**Problem details**
Produce as output only the lines below starting at the line with "This screenshot has height=1136, width=640." and continuing through the line with "Task: Open the Idioma", each one exactly as written.

**Exercise materials**
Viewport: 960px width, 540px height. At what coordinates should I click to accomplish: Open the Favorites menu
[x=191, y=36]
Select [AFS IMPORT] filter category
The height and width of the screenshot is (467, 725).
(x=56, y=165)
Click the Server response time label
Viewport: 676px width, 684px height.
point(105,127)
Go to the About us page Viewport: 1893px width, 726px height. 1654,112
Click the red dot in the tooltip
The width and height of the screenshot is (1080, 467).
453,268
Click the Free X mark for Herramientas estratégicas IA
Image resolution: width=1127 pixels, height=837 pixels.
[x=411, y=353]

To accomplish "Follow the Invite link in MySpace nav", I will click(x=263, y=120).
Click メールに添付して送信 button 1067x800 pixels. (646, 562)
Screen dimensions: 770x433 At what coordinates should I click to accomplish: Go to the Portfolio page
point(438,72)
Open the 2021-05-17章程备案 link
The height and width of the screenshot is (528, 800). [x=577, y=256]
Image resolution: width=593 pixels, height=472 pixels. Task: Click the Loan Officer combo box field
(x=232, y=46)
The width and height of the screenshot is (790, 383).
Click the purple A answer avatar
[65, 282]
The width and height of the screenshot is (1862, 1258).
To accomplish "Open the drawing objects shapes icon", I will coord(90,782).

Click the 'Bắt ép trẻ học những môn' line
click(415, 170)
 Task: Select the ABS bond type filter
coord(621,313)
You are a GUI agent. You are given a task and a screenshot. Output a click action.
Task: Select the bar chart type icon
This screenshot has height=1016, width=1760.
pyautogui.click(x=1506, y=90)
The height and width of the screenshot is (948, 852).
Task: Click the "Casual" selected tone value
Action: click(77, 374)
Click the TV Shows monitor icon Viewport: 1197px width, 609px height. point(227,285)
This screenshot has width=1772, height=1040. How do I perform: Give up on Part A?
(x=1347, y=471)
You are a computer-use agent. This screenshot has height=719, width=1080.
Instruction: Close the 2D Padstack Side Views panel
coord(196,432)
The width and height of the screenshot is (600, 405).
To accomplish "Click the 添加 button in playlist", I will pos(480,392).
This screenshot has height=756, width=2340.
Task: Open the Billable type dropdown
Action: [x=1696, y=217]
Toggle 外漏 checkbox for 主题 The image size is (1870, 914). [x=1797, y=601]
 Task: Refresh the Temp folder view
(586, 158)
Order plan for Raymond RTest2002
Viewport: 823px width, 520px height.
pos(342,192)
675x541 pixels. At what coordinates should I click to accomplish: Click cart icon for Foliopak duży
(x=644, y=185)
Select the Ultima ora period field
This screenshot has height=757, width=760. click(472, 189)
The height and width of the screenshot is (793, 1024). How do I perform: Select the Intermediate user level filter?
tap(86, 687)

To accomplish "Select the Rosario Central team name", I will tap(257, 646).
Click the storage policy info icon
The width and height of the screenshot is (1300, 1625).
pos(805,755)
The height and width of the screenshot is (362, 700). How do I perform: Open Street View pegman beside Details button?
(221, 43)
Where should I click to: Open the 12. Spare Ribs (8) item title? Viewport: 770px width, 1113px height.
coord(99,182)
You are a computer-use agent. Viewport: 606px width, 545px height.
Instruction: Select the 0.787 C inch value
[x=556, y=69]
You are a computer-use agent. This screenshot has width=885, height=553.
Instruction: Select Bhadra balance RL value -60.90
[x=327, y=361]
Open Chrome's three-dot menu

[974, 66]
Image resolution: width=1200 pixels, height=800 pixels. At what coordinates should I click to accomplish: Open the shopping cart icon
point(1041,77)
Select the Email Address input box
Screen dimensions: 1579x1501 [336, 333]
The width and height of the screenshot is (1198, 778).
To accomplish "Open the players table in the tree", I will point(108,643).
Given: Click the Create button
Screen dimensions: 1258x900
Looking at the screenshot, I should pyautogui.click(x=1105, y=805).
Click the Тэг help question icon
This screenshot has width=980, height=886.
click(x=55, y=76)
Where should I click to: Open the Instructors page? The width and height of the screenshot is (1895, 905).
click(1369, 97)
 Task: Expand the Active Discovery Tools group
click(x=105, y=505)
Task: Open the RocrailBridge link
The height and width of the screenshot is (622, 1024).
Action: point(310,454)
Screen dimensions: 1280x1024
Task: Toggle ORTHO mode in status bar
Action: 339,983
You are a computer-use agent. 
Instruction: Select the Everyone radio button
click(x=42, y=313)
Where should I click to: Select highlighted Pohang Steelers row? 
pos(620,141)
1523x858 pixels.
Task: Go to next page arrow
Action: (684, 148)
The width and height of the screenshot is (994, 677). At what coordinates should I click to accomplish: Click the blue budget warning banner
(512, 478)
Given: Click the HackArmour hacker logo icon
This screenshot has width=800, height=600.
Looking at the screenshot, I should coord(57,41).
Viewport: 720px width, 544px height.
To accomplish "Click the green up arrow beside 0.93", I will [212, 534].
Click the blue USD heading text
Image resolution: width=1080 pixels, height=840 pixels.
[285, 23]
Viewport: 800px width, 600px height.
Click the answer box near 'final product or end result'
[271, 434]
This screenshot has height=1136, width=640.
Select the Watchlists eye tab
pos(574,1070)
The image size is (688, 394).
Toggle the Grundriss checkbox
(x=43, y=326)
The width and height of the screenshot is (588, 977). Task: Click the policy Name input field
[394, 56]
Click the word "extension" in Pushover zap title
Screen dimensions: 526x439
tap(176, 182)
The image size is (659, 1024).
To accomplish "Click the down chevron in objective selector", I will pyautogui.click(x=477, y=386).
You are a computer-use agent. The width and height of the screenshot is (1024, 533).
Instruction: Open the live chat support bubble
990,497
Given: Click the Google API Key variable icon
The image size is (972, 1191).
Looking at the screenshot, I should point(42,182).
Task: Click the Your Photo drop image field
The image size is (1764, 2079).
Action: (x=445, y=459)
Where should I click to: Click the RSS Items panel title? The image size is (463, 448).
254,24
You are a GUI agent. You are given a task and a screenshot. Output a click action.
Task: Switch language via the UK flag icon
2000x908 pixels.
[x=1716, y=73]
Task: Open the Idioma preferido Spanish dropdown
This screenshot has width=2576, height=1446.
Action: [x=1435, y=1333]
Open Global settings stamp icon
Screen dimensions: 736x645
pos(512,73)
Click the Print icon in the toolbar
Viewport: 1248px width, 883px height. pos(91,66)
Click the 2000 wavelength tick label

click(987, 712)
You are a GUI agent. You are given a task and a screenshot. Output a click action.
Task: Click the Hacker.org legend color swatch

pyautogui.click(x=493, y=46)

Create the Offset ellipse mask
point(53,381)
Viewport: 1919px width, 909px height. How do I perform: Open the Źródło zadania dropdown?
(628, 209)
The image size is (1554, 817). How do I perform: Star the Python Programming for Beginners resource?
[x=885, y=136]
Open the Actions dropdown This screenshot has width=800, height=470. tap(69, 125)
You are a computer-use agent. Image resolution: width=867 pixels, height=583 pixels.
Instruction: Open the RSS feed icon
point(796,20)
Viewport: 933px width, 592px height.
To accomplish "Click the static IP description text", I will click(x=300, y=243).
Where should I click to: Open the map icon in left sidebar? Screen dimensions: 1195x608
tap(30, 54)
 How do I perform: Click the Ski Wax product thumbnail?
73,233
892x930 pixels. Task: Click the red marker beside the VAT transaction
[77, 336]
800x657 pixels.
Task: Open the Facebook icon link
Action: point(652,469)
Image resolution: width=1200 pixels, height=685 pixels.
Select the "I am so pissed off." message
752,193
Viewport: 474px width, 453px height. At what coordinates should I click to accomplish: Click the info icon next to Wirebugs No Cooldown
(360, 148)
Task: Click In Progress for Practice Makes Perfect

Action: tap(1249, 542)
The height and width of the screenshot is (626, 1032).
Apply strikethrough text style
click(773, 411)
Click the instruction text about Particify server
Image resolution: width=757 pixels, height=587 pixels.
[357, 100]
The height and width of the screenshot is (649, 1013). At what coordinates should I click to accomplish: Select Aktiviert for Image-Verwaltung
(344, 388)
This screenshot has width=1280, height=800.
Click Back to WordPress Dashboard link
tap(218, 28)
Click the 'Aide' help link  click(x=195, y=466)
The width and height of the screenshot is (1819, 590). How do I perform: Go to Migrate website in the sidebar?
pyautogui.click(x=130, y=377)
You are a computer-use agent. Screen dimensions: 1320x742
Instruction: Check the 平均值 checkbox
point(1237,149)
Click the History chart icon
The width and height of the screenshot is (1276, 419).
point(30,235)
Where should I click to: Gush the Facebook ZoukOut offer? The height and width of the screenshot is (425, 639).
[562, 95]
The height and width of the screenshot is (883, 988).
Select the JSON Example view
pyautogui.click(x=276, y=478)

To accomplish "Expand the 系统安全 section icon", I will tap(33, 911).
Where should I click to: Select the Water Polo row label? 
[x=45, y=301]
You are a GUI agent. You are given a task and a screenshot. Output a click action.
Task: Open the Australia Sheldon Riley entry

**Result of this exercise**
This screenshot has height=1136, width=640.
Select the Watchlists eye tab
pos(574,1070)
The image size is (688, 394).
Toggle the Grundriss checkbox
(x=43, y=326)
The width and height of the screenshot is (588, 977). Task: Click the policy Name input field
[394, 56]
Click the word "extension" in Pushover zap title
Screen dimensions: 526x439
tap(176, 182)
The image size is (659, 1024).
To accomplish "Click the down chevron in objective selector", I will pyautogui.click(x=477, y=386).
You are a computer-use agent. The width and height of the screenshot is (1024, 533).
Instruction: Open the live chat support bubble
990,497
Given: Click the Google API Key variable icon
The image size is (972, 1191).
Looking at the screenshot, I should point(42,182).
Task: Click the Your Photo drop image field
The image size is (1764, 2079).
Action: (x=445, y=459)
Where should I click to: Click the RSS Items panel title? The image size is (463, 448).
254,24
You are a GUI agent. You are given a task and a screenshot. Output a click action.
Task: Switch language via the UK flag icon
2000x908 pixels.
[x=1716, y=73]
Task: Open the Idioma preferido Spanish dropdown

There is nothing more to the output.